The mass of the gasoline purchased at a temperature of $95°\text{F}$.

Answer to Problem 62PQ

The mass of the gasoline purchased at a temperature of $95°\text{F}$ is $32.9\text{kg}$.

Explanation of Solution

Rearrange the equation (IV) from part (a) for $m$.

  $m=\rho V$

Conclusion:

Substitute $723.88{\text{kg/m}}^3$ for $\rho$ (at $95°\text{F}$) and $12.0\text{gal}$ for $V$ in above equation to find $m$.

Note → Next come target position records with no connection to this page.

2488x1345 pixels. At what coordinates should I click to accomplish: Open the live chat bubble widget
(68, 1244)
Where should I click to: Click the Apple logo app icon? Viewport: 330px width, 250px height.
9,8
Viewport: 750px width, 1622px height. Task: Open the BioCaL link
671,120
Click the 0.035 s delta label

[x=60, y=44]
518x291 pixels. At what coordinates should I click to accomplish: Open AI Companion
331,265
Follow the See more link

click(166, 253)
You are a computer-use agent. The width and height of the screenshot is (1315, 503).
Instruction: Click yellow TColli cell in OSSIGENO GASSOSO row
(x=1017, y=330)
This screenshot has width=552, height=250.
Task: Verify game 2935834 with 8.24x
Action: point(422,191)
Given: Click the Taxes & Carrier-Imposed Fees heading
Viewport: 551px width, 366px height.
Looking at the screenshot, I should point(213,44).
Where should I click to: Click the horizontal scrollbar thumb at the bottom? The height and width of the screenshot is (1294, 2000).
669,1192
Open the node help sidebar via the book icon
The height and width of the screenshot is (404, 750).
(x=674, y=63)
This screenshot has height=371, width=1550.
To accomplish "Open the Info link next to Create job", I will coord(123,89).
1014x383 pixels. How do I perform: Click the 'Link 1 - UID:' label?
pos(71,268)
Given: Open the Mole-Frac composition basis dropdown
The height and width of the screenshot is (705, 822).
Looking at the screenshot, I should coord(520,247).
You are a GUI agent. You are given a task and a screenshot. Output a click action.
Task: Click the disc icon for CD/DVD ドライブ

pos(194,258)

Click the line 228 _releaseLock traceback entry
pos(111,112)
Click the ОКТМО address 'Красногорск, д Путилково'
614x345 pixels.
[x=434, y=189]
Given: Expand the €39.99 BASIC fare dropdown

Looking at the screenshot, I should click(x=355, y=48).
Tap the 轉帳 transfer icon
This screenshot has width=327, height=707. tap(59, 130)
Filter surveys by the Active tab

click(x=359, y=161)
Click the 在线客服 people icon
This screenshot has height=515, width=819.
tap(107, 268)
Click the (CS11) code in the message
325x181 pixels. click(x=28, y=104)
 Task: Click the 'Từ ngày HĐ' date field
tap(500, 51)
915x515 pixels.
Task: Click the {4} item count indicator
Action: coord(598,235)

      $\begin{array}{c}m=\left(723.88{\text{kg/m}}^3\right)\left(12.0\text{gal}\right)\left(\frac{0.003785{\text{m}}^3}{1\text{gal}}\right)\\ =32.9\text{kg}\end{array}$

Therefore, the mass of the gasoline purchased at a temperature of $95°\text{F}$ is $32.9\text{kg}$.

(d)

To determine

The amount of money did a consumer lose by buying gasoline on a very hot day.

Answer to Problem 62PQ

The amount of money did a consumer lose by buying gasoline on a very hot day is $54\text{cents}$.

Explanation of Solution

Since the consumer spent $30 for the 12 gallons of fuel, but on the hot day received 0.6 kg less compared to the 33.5 kg expected or 1.8% less.

Conclusion:

Hence, they lost about 1.8% of the $30 gas bill about $54\text{cents}$.

Therefore, the amount of money did a consumer lose by buying gasoline on a very hot day is $54\text{cents}$.